_What is required_
All lines in the records below that hold "will" are to be shown.

═══ Data provided ═══

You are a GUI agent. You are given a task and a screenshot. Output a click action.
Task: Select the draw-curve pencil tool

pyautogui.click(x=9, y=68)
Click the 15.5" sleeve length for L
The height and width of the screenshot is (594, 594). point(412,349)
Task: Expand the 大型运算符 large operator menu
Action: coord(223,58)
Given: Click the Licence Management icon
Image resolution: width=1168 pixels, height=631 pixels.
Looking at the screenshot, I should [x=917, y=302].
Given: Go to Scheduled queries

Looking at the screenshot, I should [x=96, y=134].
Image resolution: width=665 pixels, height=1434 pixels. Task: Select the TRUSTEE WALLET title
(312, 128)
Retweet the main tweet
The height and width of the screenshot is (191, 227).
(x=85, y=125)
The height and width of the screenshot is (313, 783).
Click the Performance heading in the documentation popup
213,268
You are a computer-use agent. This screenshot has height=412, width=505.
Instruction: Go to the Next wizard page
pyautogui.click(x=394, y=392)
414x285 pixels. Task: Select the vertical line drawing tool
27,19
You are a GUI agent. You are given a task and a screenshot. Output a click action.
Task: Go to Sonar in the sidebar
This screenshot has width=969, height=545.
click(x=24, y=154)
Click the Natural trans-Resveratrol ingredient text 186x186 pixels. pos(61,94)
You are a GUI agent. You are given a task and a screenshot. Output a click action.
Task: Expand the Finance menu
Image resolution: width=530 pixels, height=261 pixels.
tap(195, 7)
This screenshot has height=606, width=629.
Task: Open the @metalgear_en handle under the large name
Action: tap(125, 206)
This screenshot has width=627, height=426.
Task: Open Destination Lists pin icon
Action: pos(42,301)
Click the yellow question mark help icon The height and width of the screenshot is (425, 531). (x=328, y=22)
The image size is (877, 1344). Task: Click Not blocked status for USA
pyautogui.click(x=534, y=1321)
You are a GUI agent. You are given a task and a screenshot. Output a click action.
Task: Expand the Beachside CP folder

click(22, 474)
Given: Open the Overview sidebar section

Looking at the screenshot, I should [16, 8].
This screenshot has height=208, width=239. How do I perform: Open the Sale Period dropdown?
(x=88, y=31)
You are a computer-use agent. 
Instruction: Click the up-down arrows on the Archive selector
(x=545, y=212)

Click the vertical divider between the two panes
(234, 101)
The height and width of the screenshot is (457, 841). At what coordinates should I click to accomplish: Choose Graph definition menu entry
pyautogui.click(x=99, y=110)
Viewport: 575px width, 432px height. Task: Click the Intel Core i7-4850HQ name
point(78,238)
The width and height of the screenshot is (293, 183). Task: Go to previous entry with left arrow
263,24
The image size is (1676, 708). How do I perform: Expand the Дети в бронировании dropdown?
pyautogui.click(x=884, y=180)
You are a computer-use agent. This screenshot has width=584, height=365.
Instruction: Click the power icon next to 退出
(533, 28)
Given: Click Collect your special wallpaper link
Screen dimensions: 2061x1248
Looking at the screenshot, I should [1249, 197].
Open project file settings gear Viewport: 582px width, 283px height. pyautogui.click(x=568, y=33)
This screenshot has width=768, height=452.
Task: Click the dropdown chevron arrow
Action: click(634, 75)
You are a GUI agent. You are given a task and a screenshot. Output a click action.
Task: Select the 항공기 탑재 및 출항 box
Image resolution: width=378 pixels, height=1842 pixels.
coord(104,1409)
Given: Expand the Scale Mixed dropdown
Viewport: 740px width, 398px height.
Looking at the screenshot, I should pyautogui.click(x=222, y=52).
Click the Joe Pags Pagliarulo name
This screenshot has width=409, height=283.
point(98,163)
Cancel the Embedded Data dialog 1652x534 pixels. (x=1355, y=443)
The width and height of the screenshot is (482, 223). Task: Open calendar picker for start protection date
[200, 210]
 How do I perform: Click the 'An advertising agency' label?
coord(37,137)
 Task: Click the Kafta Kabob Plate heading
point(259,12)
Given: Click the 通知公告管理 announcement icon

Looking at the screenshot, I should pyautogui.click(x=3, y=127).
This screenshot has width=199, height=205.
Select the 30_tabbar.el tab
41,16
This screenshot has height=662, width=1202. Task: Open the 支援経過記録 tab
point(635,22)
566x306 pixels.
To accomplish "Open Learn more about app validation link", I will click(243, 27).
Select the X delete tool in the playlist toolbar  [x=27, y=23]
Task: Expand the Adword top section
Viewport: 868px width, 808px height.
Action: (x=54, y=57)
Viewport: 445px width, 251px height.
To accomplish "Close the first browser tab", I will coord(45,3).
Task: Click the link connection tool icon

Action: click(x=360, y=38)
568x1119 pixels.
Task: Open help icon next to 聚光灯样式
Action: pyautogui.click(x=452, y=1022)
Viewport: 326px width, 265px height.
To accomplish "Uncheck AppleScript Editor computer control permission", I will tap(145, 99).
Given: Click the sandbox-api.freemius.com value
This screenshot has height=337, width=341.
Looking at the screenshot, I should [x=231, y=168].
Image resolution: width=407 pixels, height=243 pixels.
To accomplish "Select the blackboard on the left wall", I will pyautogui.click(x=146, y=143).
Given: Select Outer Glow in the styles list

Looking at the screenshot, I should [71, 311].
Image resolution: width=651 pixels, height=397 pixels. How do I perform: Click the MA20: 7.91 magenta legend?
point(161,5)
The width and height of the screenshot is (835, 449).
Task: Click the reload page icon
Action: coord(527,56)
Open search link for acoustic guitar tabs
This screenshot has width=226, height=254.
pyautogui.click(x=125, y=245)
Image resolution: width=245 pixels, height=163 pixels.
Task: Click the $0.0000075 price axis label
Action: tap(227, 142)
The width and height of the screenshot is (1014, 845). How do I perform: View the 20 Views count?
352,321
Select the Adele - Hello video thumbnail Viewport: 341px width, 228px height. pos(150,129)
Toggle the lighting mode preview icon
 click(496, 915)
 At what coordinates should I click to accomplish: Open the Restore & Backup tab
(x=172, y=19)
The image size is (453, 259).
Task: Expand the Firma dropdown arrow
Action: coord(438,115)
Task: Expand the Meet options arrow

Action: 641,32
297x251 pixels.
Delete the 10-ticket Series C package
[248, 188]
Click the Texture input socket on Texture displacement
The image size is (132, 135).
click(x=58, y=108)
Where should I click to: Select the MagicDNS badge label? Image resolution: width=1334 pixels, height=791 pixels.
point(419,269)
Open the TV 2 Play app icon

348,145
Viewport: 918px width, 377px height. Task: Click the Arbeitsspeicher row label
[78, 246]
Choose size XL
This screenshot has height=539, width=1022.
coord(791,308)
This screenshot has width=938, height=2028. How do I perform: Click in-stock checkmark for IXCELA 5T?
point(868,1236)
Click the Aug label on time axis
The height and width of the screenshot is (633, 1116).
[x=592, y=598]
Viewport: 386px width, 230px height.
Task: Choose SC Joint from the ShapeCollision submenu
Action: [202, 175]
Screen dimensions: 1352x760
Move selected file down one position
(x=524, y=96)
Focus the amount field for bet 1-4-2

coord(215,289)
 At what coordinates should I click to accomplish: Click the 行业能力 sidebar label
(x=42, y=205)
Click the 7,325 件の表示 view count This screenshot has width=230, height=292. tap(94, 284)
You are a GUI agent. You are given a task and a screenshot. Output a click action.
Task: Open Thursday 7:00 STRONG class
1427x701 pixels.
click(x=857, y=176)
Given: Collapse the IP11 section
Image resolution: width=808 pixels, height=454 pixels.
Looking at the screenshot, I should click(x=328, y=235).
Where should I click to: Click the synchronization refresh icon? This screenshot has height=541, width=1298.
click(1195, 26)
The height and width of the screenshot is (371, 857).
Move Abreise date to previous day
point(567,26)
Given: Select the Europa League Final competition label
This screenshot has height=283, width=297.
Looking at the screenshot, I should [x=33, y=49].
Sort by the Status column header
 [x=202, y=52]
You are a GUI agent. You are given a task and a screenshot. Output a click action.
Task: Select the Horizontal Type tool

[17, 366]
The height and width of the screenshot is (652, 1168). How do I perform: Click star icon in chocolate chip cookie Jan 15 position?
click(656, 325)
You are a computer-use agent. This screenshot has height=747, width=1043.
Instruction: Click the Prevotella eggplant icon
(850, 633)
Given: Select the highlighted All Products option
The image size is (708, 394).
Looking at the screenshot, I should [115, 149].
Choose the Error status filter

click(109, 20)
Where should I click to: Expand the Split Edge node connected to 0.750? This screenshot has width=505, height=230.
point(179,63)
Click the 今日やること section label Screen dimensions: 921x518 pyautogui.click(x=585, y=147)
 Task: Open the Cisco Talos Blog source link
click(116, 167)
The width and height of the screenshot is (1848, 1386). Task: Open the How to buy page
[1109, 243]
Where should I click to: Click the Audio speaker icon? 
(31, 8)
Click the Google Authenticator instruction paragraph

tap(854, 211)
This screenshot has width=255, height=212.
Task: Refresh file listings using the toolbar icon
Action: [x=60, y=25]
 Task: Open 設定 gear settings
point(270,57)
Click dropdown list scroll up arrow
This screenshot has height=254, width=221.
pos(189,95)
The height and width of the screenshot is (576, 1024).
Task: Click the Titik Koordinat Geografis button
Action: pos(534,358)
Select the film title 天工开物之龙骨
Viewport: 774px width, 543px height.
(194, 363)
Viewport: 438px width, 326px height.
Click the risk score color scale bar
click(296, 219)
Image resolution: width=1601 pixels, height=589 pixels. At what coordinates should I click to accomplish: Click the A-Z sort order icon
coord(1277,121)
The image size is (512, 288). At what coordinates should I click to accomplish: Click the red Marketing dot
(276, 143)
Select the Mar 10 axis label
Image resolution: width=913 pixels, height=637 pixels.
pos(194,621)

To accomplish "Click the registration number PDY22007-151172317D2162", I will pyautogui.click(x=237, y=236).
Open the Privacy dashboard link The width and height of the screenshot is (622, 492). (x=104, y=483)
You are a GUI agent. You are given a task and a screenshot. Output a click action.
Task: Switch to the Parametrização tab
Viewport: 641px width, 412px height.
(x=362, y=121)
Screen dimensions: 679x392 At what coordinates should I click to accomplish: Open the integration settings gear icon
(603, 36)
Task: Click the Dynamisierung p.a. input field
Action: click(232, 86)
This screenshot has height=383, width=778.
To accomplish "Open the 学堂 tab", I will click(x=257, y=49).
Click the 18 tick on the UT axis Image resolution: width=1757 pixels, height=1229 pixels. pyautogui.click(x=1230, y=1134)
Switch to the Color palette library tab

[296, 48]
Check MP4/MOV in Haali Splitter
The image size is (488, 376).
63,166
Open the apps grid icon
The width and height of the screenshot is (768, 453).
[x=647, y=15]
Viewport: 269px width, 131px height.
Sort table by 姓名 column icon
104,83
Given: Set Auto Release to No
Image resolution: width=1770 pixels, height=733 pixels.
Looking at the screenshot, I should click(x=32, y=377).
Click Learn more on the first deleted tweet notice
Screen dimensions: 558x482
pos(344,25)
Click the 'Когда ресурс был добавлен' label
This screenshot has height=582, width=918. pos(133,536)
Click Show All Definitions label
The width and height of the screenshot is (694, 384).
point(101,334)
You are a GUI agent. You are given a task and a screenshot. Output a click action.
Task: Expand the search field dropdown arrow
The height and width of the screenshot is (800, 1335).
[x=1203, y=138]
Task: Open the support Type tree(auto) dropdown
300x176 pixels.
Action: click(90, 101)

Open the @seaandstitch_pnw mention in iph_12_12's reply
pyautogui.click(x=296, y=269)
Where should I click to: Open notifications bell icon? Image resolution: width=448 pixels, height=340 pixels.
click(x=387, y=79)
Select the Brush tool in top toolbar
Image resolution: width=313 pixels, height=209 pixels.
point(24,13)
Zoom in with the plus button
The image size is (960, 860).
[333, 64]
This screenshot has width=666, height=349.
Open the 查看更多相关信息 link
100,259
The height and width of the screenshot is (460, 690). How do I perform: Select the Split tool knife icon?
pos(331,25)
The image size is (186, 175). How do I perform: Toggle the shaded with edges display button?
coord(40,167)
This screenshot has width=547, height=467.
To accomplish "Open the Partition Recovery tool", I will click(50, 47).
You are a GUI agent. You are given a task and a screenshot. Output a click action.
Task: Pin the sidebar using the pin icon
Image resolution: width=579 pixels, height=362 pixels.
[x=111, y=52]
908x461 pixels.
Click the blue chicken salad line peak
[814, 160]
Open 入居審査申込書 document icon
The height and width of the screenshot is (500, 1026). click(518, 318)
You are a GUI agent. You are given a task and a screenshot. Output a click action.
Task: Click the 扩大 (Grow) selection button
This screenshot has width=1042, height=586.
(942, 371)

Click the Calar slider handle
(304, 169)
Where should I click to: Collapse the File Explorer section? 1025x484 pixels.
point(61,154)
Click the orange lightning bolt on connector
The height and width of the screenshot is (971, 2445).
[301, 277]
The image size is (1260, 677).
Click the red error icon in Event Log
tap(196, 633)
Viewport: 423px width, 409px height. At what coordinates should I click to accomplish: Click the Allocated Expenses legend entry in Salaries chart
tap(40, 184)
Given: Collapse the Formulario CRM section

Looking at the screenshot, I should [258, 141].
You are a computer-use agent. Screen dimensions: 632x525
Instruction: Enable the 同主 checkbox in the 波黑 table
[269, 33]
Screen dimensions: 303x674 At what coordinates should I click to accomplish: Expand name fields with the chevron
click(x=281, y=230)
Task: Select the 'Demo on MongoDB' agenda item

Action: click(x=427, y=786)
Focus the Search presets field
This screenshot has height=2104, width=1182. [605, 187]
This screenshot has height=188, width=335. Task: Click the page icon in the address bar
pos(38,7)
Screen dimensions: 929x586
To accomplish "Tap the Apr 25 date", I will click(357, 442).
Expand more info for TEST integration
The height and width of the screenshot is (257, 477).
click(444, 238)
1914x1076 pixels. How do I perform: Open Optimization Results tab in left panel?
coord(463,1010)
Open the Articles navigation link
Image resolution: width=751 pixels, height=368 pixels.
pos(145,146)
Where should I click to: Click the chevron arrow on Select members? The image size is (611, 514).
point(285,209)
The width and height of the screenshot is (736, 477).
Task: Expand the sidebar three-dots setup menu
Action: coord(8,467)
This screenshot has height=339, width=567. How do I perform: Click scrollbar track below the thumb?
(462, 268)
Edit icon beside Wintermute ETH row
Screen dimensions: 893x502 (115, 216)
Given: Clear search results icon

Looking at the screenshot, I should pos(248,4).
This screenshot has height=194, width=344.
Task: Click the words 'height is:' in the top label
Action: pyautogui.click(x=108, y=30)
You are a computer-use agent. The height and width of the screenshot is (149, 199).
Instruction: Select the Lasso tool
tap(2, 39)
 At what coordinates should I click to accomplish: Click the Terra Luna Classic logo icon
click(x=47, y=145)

═══

_Exercise output_
To accomplish "Open Learn more about app validation link", I will click(243, 27).
To accomplish "Close the first browser tab", I will coord(45,3).
To accomplish "Uncheck AppleScript Editor computer control permission", I will tap(145, 99).
To accomplish "Select the blackboard on the left wall", I will pyautogui.click(x=146, y=143).
To accomplish "Click the registration number PDY22007-151172317D2162", I will pyautogui.click(x=237, y=236).
To accomplish "Open the 学堂 tab", I will click(x=257, y=49).
To accomplish "Open the Partition Recovery tool", I will click(50, 47).
To accomplish "Tap the Apr 25 date", I will click(357, 442).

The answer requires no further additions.